- _PROBLEM TO SOLVE_
Write out the records below word for word, keeping every line as it stands.

START MATERIAL SHOWN

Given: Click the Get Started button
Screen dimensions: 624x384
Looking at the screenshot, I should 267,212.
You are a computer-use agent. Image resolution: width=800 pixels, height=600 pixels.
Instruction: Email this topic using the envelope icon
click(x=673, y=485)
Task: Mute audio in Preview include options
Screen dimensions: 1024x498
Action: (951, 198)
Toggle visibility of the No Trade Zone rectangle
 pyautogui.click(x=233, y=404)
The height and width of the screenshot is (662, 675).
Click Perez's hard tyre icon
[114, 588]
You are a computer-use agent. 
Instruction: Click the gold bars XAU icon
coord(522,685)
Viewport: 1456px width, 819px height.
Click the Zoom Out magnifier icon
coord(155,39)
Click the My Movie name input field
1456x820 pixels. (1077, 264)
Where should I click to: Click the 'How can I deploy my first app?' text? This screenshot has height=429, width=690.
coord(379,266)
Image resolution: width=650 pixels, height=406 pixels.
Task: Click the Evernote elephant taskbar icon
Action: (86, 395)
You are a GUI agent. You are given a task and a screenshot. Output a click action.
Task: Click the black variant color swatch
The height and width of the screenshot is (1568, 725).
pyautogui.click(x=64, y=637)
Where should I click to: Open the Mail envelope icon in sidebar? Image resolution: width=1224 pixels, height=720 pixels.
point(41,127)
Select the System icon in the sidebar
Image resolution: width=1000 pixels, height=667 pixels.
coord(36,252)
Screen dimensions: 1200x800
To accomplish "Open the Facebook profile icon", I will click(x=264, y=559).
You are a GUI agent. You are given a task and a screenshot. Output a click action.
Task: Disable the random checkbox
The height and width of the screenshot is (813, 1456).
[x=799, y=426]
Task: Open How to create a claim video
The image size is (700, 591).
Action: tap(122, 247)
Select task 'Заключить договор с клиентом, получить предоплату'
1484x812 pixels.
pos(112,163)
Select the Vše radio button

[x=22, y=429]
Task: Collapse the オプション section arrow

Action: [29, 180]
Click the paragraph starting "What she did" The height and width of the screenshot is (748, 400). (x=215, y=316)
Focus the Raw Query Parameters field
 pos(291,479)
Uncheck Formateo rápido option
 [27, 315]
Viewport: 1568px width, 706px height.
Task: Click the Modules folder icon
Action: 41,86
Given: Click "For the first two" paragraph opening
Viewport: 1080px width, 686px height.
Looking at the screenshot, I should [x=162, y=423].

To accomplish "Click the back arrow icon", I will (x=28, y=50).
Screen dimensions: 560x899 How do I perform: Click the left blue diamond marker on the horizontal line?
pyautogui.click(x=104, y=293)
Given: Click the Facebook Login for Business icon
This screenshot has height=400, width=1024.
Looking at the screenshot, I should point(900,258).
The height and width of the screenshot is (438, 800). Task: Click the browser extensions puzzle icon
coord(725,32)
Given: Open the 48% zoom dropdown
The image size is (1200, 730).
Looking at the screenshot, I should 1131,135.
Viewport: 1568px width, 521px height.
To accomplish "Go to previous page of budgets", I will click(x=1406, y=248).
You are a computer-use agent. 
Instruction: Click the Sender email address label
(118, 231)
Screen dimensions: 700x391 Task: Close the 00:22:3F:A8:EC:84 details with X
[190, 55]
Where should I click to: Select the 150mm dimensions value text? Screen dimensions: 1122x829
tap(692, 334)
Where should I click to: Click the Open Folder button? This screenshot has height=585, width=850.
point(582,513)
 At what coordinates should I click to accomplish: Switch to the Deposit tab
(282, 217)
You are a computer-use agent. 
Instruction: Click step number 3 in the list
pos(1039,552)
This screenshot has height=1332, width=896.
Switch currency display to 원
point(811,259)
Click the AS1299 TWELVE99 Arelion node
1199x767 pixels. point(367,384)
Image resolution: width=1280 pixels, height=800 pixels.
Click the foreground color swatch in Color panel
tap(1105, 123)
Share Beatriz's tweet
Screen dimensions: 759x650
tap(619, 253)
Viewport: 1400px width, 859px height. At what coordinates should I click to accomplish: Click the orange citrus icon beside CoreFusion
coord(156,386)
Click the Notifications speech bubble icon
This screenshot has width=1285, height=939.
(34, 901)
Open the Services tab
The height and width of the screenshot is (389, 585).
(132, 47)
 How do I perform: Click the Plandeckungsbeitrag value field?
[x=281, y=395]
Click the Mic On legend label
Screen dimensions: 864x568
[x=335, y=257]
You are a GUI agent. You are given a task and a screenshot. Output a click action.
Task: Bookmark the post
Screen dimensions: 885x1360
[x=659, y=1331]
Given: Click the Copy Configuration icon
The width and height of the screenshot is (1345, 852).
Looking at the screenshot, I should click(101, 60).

END MATERIAL SHOWN

- _FINISHED TASK_
Given: Click the Get Started button
Screen dimensions: 624x384
Looking at the screenshot, I should 267,212.
You are a computer-use agent. Image resolution: width=800 pixels, height=600 pixels.
Instruction: Email this topic using the envelope icon
click(x=673, y=485)
Task: Mute audio in Preview include options
Screen dimensions: 1024x498
Action: (951, 198)
Toggle visibility of the No Trade Zone rectangle
 pyautogui.click(x=233, y=404)
The height and width of the screenshot is (662, 675).
Click Perez's hard tyre icon
[114, 588]
You are a computer-use agent. 
Instruction: Click the gold bars XAU icon
coord(522,685)
Viewport: 1456px width, 819px height.
Click the Zoom Out magnifier icon
coord(155,39)
Click the My Movie name input field
1456x820 pixels. (1077, 264)
Where should I click to: Click the 'How can I deploy my first app?' text? This screenshot has height=429, width=690.
coord(379,266)
Image resolution: width=650 pixels, height=406 pixels.
Task: Click the Evernote elephant taskbar icon
Action: (86, 395)
You are a GUI agent. You are given a task and a screenshot. Output a click action.
Task: Click the black variant color swatch
The height and width of the screenshot is (1568, 725).
pyautogui.click(x=64, y=637)
Where should I click to: Open the Mail envelope icon in sidebar? Image resolution: width=1224 pixels, height=720 pixels.
point(41,127)
Select the System icon in the sidebar
Image resolution: width=1000 pixels, height=667 pixels.
coord(36,252)
Screen dimensions: 1200x800
To accomplish "Open the Facebook profile icon", I will click(x=264, y=559).
You are a GUI agent. You are given a task and a screenshot. Output a click action.
Task: Disable the random checkbox
The height and width of the screenshot is (813, 1456).
[x=799, y=426]
Task: Open How to create a claim video
The image size is (700, 591).
Action: tap(122, 247)
Select task 'Заключить договор с клиентом, получить предоплату'
1484x812 pixels.
pos(112,163)
Select the Vše radio button

[x=22, y=429]
Task: Collapse the オプション section arrow

Action: [29, 180]
Click the paragraph starting "What she did" The height and width of the screenshot is (748, 400). (x=215, y=316)
Focus the Raw Query Parameters field
 pos(291,479)
Uncheck Formateo rápido option
 [27, 315]
Viewport: 1568px width, 706px height.
Task: Click the Modules folder icon
Action: 41,86
Given: Click "For the first two" paragraph opening
Viewport: 1080px width, 686px height.
Looking at the screenshot, I should [x=162, y=423].

To accomplish "Click the back arrow icon", I will (x=28, y=50).
Screen dimensions: 560x899 How do I perform: Click the left blue diamond marker on the horizontal line?
pyautogui.click(x=104, y=293)
Given: Click the Facebook Login for Business icon
This screenshot has height=400, width=1024.
Looking at the screenshot, I should point(900,258).
The height and width of the screenshot is (438, 800). Task: Click the browser extensions puzzle icon
coord(725,32)
Given: Open the 48% zoom dropdown
The image size is (1200, 730).
Looking at the screenshot, I should 1131,135.
Viewport: 1568px width, 521px height.
To accomplish "Go to previous page of budgets", I will click(x=1406, y=248).
You are a computer-use agent. 
Instruction: Click the Sender email address label
(118, 231)
Screen dimensions: 700x391 Task: Close the 00:22:3F:A8:EC:84 details with X
[190, 55]
Where should I click to: Select the 150mm dimensions value text? Screen dimensions: 1122x829
tap(692, 334)
Where should I click to: Click the Open Folder button? This screenshot has height=585, width=850.
point(582,513)
 At what coordinates should I click to accomplish: Switch to the Deposit tab
(282, 217)
You are a computer-use agent. 
Instruction: Click step number 3 in the list
pos(1039,552)
This screenshot has height=1332, width=896.
Switch currency display to 원
point(811,259)
Click the AS1299 TWELVE99 Arelion node
1199x767 pixels. point(367,384)
Image resolution: width=1280 pixels, height=800 pixels.
Click the foreground color swatch in Color panel
tap(1105, 123)
Share Beatriz's tweet
Screen dimensions: 759x650
tap(619, 253)
Viewport: 1400px width, 859px height. At what coordinates should I click to accomplish: Click the orange citrus icon beside CoreFusion
coord(156,386)
Click the Notifications speech bubble icon
This screenshot has width=1285, height=939.
(34, 901)
Open the Services tab
The height and width of the screenshot is (389, 585).
(132, 47)
 How do I perform: Click the Plandeckungsbeitrag value field?
[x=281, y=395]
Click the Mic On legend label
Screen dimensions: 864x568
[x=335, y=257]
You are a GUI agent. You are given a task and a screenshot. Output a click action.
Task: Bookmark the post
Screen dimensions: 885x1360
[x=659, y=1331]
Given: Click the Copy Configuration icon
The width and height of the screenshot is (1345, 852).
Looking at the screenshot, I should click(101, 60).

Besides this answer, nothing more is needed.